Moneyball and health care quality statistics - Part 2 of 2
Medicine

Moneyball and health care quality statistics - Part 2 of 2


The Society of Thoracic Surgeons recently allowed Consumer Reports to use its national database of information about heart bypass surgeries to rate surgical groups on patient survival rates, surgical complications, and medication management. But this ranking, too, has its limitations: While about 90 percent of the approximately 1,100 cardiac surgical groups in the U.S. participate in the society's database, just 22 percent of these groups opted to include themselves in the Consumer Reports rankings. That's because they didn't want their performance data to become public. And none would allow individual surgeons to be named.

Many health insurers have begun sending confidential "report cards" to family doctors that give them feedback on their performance in managing chronic conditions such as heart failure and diabetes. These evaluations, too, have been criticized for ignoring differences in patient populations; younger patients with high-paying jobs, for example, are less likely to stop taking medications for financial reasons than older patients on fixed incomes. So a doctor with a poorer patient population might get poorer grades than one with a richer population. Still, the evaluations might be helpful in comparing two doctors who practice in the same neighborhood, if practices eventually make this information public to prospective and current patients.

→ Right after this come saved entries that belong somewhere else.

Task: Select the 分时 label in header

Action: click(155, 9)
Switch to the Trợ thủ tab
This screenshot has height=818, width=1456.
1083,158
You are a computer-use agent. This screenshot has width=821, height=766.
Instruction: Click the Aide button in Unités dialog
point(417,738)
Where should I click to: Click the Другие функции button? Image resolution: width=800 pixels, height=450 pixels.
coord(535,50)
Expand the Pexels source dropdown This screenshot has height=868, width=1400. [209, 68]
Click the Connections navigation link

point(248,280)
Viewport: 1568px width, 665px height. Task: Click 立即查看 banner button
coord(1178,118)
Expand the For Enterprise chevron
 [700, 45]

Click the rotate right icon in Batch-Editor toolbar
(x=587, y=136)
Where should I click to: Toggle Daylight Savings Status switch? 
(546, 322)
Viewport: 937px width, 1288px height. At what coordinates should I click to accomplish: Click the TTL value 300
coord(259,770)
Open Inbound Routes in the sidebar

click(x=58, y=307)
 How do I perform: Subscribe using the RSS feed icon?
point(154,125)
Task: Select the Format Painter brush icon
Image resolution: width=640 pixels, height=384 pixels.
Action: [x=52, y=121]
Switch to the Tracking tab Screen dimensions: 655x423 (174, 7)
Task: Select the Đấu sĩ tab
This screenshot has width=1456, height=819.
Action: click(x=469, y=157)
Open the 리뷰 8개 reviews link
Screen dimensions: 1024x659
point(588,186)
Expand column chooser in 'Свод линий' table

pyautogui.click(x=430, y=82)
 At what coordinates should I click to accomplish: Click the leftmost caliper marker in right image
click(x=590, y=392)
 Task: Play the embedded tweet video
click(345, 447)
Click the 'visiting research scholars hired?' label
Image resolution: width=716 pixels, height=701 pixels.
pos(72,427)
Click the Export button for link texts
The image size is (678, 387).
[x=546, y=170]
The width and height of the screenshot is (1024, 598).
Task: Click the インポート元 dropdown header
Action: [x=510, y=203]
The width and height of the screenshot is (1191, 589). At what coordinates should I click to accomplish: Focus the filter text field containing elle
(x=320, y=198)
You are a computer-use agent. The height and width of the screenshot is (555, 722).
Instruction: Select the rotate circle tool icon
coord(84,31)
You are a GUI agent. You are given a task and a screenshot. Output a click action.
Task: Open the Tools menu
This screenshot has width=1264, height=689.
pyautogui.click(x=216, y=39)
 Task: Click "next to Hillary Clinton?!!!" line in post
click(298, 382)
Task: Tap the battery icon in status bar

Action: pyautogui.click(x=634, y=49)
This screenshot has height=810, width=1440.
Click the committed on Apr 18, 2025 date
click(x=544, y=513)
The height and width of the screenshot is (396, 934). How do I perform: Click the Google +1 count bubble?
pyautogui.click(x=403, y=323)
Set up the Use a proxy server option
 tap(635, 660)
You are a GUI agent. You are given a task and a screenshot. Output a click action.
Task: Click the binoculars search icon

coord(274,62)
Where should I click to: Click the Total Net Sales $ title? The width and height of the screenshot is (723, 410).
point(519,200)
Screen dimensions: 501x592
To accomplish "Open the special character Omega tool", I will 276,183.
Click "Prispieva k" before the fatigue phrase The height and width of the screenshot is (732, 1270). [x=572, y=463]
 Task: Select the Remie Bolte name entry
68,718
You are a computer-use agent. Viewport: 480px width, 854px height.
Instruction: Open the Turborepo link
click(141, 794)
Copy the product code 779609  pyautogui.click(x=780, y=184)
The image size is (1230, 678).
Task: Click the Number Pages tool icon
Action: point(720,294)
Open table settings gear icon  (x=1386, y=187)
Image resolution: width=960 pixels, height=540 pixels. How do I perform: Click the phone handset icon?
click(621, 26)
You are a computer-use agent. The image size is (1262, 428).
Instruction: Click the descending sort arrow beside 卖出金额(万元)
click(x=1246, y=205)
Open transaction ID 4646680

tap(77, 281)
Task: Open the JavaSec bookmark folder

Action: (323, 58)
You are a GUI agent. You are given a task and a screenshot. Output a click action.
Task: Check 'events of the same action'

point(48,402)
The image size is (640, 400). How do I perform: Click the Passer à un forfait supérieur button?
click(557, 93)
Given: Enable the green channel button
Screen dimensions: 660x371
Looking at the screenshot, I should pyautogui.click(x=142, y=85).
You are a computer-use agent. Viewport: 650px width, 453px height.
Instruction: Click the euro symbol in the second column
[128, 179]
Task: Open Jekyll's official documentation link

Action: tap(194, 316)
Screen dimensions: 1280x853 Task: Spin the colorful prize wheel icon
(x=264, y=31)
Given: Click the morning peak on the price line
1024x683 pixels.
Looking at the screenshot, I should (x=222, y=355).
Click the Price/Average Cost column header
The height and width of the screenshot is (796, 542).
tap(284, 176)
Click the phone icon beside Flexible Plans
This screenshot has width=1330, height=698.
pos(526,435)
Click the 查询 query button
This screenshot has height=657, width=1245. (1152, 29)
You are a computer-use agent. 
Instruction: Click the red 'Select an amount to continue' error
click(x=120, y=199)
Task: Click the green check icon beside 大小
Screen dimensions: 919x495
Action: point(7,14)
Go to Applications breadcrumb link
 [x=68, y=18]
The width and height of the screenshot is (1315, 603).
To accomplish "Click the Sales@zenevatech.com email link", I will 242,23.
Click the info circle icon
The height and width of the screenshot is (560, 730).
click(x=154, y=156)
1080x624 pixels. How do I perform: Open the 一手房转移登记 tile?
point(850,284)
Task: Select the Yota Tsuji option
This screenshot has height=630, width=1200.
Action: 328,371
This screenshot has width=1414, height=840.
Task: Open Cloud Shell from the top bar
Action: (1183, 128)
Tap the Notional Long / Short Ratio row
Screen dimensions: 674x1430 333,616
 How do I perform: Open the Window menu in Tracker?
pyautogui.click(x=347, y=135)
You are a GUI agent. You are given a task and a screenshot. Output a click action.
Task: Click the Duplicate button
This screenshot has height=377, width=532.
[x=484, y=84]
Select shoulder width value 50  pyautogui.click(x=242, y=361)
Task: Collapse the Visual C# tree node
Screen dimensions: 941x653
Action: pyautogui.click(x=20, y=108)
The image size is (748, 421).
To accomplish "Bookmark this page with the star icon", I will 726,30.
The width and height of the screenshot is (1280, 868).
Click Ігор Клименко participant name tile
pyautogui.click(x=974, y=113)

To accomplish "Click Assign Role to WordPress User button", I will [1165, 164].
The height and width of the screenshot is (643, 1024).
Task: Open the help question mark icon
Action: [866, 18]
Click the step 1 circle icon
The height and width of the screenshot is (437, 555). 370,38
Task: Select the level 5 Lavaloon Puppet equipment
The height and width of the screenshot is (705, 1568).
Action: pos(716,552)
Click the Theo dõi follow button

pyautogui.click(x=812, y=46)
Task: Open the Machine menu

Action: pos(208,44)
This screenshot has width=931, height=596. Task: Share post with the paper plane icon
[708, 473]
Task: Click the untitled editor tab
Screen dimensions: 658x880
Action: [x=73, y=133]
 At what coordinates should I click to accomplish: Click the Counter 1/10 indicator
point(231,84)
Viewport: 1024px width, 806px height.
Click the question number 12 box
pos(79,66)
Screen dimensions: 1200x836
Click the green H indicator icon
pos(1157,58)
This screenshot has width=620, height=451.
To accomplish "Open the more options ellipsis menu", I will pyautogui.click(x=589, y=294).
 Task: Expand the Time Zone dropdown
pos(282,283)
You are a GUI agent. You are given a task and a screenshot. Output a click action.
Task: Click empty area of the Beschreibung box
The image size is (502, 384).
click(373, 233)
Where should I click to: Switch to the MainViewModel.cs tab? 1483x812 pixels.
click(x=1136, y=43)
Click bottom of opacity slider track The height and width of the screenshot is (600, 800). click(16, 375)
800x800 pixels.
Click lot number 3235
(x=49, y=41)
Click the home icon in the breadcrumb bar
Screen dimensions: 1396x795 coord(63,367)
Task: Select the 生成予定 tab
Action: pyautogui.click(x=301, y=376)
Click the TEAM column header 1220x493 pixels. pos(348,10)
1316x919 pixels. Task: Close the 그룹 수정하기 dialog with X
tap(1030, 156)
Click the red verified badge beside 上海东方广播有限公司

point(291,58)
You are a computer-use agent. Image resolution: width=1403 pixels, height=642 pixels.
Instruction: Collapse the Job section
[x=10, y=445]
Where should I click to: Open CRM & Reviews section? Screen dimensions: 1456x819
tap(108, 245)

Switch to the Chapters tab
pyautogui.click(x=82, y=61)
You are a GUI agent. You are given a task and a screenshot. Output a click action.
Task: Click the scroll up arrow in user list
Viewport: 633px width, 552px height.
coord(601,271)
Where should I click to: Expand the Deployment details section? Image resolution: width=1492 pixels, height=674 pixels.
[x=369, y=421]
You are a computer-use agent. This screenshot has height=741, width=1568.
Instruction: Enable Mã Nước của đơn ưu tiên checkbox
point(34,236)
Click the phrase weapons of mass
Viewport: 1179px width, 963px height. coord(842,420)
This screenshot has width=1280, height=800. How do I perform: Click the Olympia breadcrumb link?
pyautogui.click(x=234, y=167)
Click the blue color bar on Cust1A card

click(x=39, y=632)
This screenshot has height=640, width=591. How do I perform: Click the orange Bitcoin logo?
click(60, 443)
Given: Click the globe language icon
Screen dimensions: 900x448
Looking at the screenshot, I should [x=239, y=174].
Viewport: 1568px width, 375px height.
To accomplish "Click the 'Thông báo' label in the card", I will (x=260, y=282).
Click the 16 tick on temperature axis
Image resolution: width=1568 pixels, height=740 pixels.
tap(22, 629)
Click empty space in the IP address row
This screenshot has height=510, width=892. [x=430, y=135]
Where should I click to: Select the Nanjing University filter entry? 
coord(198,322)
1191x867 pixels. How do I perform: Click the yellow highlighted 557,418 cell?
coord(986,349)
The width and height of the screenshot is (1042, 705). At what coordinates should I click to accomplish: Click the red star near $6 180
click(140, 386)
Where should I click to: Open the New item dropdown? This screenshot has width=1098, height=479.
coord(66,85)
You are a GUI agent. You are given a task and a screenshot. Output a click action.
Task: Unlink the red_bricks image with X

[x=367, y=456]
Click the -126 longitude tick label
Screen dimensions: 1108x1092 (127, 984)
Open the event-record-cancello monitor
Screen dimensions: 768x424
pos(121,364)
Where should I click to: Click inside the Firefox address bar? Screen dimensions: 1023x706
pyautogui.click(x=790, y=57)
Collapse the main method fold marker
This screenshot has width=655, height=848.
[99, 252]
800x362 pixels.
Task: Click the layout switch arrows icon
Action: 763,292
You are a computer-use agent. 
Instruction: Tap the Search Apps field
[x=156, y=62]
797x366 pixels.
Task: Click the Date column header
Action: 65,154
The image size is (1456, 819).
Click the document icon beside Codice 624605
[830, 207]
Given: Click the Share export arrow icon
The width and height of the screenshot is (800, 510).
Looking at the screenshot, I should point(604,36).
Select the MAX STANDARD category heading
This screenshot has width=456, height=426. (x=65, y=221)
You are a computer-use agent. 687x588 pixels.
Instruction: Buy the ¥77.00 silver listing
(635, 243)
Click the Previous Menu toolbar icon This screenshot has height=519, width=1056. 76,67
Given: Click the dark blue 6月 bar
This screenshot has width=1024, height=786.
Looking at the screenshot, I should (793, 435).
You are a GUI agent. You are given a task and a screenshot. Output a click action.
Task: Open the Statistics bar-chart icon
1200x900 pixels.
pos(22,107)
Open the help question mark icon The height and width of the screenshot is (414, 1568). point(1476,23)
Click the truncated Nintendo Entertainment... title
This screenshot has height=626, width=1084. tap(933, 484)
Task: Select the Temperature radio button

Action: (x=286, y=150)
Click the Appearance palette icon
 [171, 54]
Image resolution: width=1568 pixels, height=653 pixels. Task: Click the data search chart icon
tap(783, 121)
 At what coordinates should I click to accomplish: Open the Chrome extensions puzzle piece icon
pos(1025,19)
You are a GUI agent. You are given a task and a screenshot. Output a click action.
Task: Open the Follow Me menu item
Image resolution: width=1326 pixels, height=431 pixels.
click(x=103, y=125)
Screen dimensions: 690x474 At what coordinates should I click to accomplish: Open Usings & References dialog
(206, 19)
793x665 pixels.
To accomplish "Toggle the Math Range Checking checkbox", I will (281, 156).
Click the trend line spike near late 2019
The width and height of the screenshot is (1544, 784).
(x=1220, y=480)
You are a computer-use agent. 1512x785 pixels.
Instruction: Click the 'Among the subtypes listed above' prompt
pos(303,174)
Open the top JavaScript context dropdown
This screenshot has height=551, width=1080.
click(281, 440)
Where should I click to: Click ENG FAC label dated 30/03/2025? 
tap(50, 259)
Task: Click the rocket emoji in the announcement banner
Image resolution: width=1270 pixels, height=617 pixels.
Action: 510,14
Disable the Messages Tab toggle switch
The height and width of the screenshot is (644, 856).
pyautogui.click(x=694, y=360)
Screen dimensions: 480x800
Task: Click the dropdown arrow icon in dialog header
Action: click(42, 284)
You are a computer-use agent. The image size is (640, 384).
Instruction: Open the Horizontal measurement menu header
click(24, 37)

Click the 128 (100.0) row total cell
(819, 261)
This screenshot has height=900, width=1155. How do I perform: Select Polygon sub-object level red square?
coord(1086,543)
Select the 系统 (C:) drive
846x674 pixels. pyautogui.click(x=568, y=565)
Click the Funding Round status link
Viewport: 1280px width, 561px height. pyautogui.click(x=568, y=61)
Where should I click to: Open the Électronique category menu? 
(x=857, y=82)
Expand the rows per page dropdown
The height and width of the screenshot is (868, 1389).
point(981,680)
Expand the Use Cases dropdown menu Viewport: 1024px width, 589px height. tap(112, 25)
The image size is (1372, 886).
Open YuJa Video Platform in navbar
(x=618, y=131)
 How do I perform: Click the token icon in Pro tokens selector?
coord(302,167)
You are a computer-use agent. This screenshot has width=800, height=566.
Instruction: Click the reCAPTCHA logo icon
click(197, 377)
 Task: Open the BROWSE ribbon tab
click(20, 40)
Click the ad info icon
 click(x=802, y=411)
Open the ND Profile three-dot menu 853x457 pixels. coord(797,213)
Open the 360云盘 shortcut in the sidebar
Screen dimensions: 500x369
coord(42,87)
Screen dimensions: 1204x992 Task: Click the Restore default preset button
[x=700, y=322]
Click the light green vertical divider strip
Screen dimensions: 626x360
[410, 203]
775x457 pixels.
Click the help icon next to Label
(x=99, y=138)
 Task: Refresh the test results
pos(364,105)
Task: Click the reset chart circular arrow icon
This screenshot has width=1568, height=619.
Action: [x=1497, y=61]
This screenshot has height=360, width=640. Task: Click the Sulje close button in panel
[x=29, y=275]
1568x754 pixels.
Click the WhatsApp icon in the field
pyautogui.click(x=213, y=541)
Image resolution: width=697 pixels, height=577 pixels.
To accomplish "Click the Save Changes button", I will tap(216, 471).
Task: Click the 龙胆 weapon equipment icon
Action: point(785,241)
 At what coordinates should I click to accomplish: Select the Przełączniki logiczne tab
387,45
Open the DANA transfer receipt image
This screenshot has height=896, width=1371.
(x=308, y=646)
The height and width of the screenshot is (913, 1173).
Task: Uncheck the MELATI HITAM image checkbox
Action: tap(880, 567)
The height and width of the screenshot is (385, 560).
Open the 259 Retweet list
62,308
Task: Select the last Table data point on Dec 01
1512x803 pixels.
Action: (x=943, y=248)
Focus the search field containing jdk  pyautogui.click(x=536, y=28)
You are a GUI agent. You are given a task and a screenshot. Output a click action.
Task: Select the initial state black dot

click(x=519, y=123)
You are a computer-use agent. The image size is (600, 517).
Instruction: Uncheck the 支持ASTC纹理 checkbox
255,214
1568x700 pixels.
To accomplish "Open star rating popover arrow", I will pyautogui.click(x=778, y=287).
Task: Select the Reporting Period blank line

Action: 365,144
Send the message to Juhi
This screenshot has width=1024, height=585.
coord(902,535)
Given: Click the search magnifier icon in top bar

In the next few years, more information should become available on the quality of care provided to patients. The government is working to compile national numbers on hospital complication rates, which would add to patient safety data already being collected such as how often incisions reopen after surgery. The new data that will soon be offered on the Hospital Compare tool will, in my opinion, be a game changer. First and foremost, it will include information on infection rates. Nearly 90,000 U.S. patients die every year from hospital-acquired infections, and about a third of those deaths are due to preventable bloodstream infections caused by the insertion of a catheter, according to the Centers for Disease Control and Prevention.

It would be nice to know how often the hospital you pick for surgery takes precautions proven to prevent these infections, like covering patients with sterile drapes and swabbing their skin with an antiseptic before a catheter is inserted and making sure doctors who do the insertion wash their hands and wear a sterile mask, hat, gown and gloves. Hospital Compare will also provide data on surgical mistakes due to foreign objects left in the body; severe pressure ulcers from not turning bed-ridden patients, falls and other accidents that occur in the hospital; blood transfusions with the wrong blood type; and signs of diabetes mismanagement.

As more reliable statistics about the quality of care provided by doctors and hospitals become available, it's important to consider what factors matter most to you as a patient. For example, clean bathrooms are nice, but most people would place a higher value on surviving the hospitalization and not needing to return after being discharged. A heart surgeon's brusque bedside manner may not matter nearly as much to you as the percentage of her patients who develop postoperative infections. And family doctors who are willing to share their numbers—and work to improve them—are likely to go the extra mile to manage your chronic condition appropriately.